If techies want to live in one of these closet apartments, all the power to them, but let’s not pretend that these will free up the family housing for average families. It will just ensure that there are more techies living in the city, which is exactly what the city and Supervisor Wiener want.

I live in my cubicle anyway.

Now that cheeseburgers and 10” pizzas cost $20, what’s $1,000 a month for a SRO? There’s a lot of suckers out there.

Tenements for the 21st century! Change we can believe in! Go Scott Weiner for proposing such a stupid idea. And props to this bullshit about how tech workers are pushing out the famblies! Kids! Gotta cater to the KIDS! Free Muni! Priority Boarding on Muni! Moar kissing up to KIDS….who don’t pay fucking taxes and are a pain in the ass in general. Don’t they realize part of the appeal of living in Sf is not having hoardes of New Year’s Eve mistakes swarming the park?

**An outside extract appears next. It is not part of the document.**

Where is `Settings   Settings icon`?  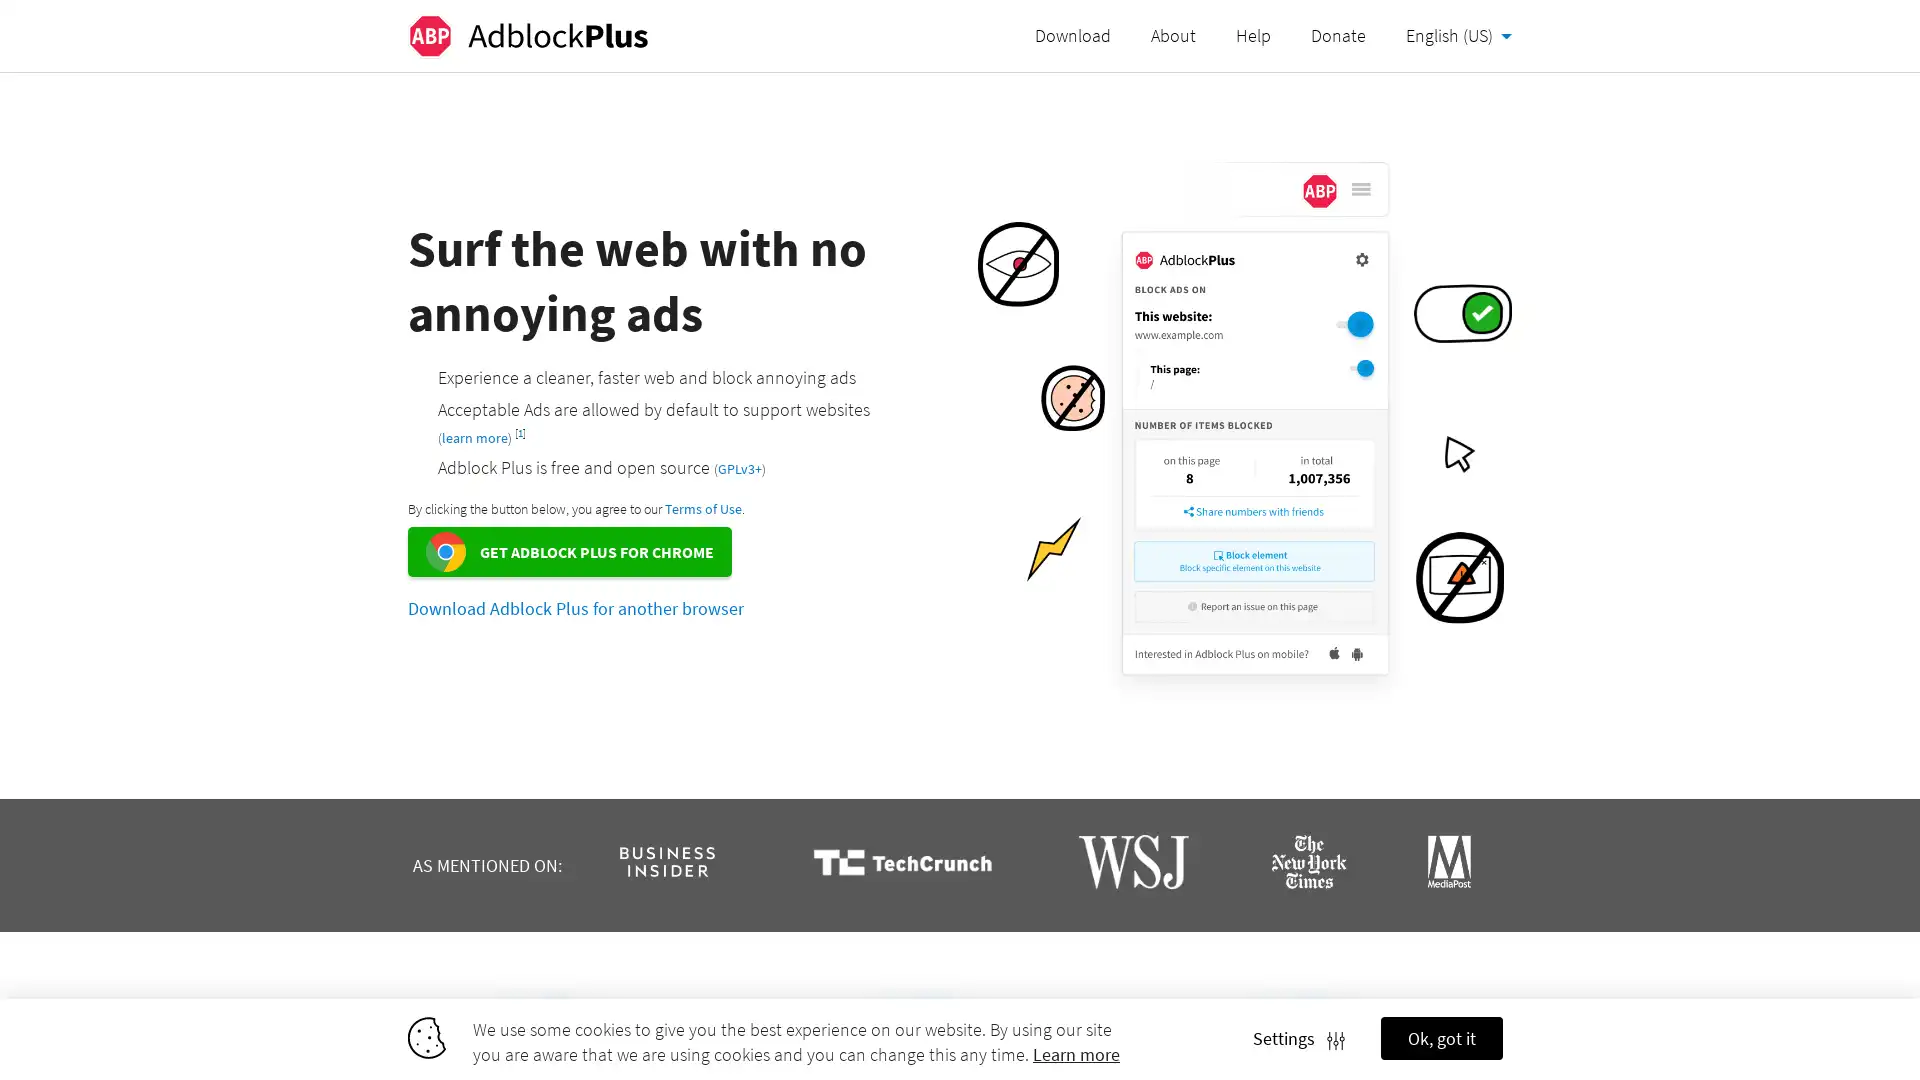 Settings   Settings icon is located at coordinates (1299, 1036).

Wha? Shame? We need more housing the city and I think this is great. I would totally live in one if I didn’t have a cat. We need to act about the housing shortage.

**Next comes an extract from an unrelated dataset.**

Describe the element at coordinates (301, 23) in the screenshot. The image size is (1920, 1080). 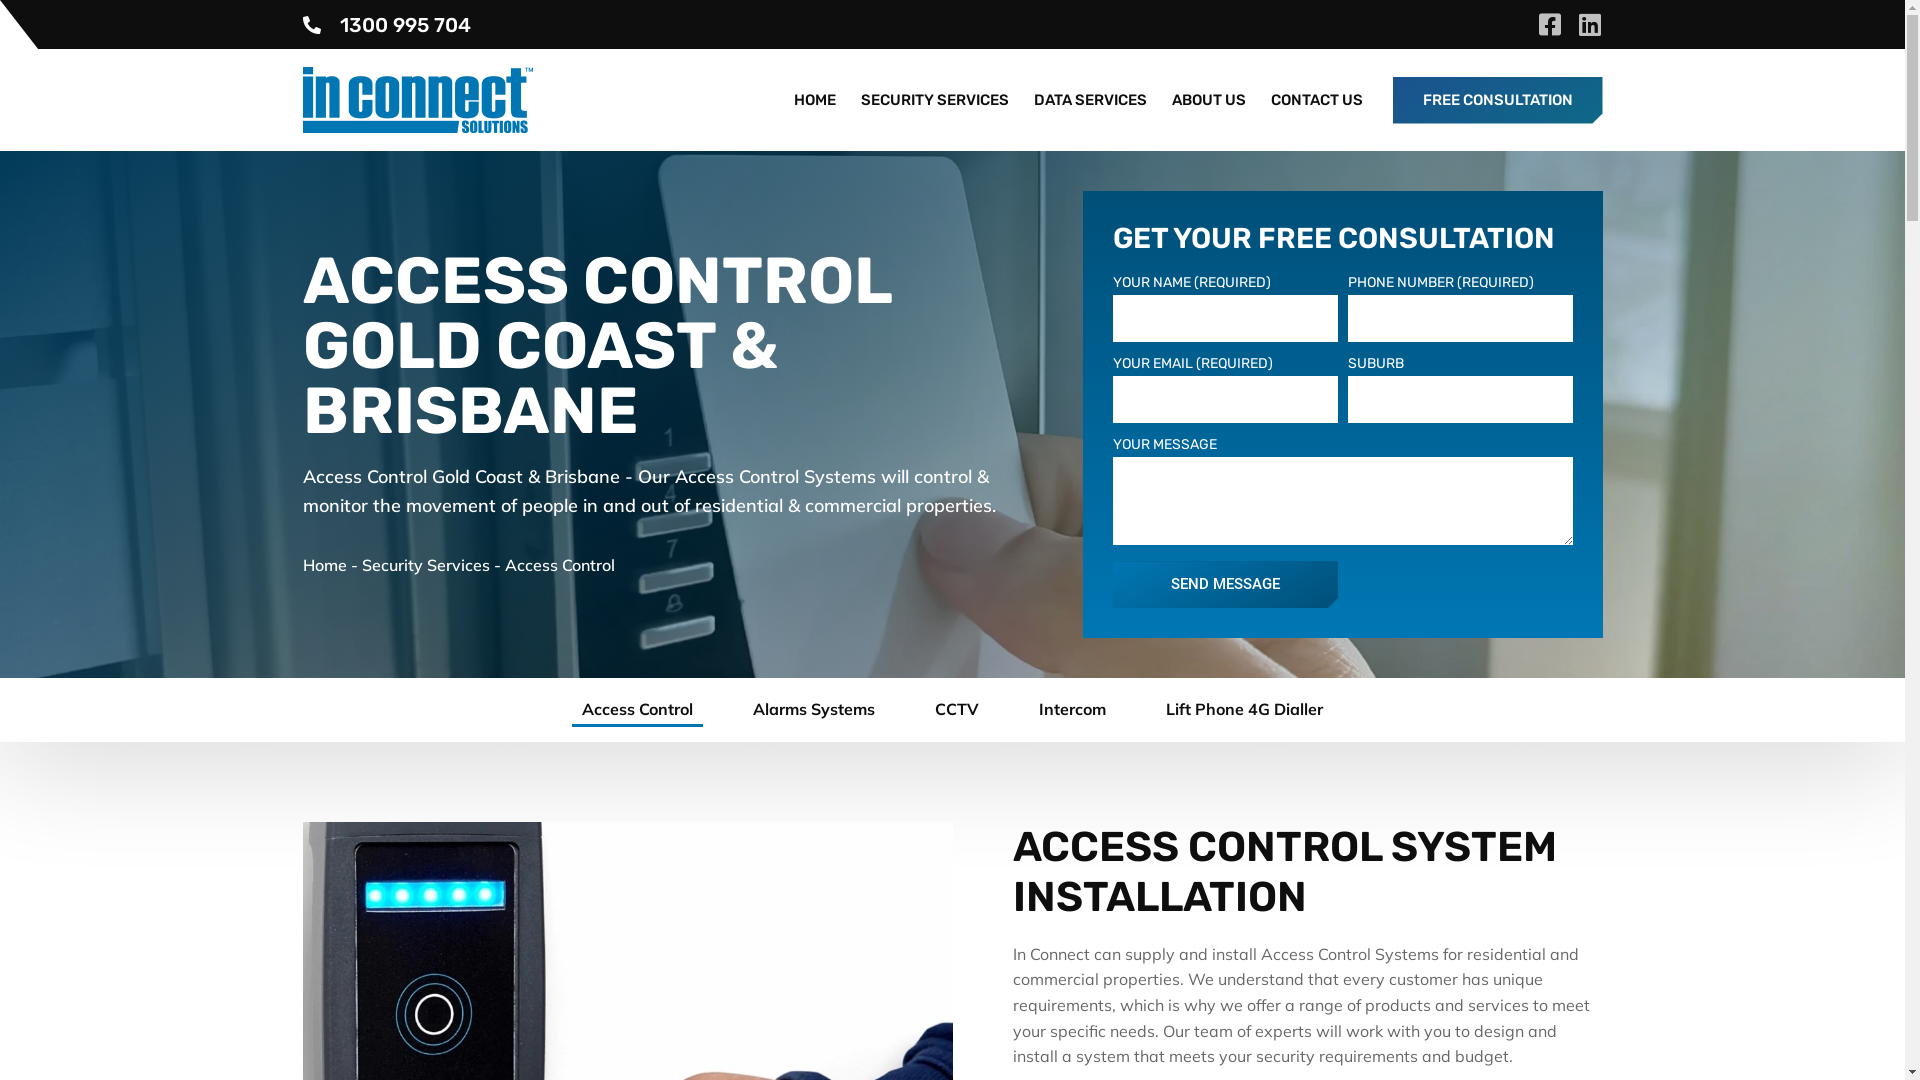
I see `'1300 995 704'` at that location.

You say it’s wrong and you wouldn’t want to live there. Yet plenty of SF newcomers in tech just want a place to sleep with high quality amenities, close to where they work. Your beautiful Edwardian flat in the Mission is actually a minus to them, because they have to furnish it and take BART in the morning. People live in college dorms for years, and for recent grads, these apartments would be a step up.

SF needs to get its head out of its collective ass about housing. We either need to build more places for people to live, or we need to accept skyrocketing rent and plummeting vacancies. There is no magical third option where rent comes down just because we wish it would.

Amen @ Steve Simitzis

I mean what else are we supposed to do? Continue with the status quo? At least this developer (SHOCKING SPOILER ALERT: Developer trying to make money!) is coming up with a solution albeit a small, but pervasive subset of the larger rental market. For single, fresh from college 20 somethings I think this is a viable, and attractive option. I feel like most of that demographic are moving frequently anyway. I think we should be supporting ideas like this. For a city that likes to pride itself on being open-minded, we sure do like to shoot down innovation. Especially anything coming from a *gasp* developer.

Matt Yglesias (progressive economic journalist/policy wonk from ThinkProgress, Slate, etc) wrote a little bit about this today.

“Laws regulating the smallest permissable size of a dwelling—something like the rule against apartments smaller than 400 square feet in New York, or the very common rules in the suburbs mandating a minimum sized lot for a single-family home—are among the most straightword tools in the exclusionary zoning toolkit. The basic issue is that income-constrained individuals naturally make trade-offs among different virtues. You might get a larger dwelling with a longer commute. Or you might opt for a smaller dwelling with better local amenities. A rule against small homes prevents people with relatively modest incomes from making the trade-offs that would allow them to live in areas that the commute or the amenities makes desirable.”

I think the developer was pretty shortsighted in pitching this primarily toward young tech workers for the same reason.


I think an easier solution would be to allow free standing dwellings of similar size to be built in the backyards of existing homes. Sometimes we forget that there are significant yards in other neighborhoods and small cabin/tiny house/whatever you want to call it would not be a bad idea for families to build for extra rental income or to help out family members.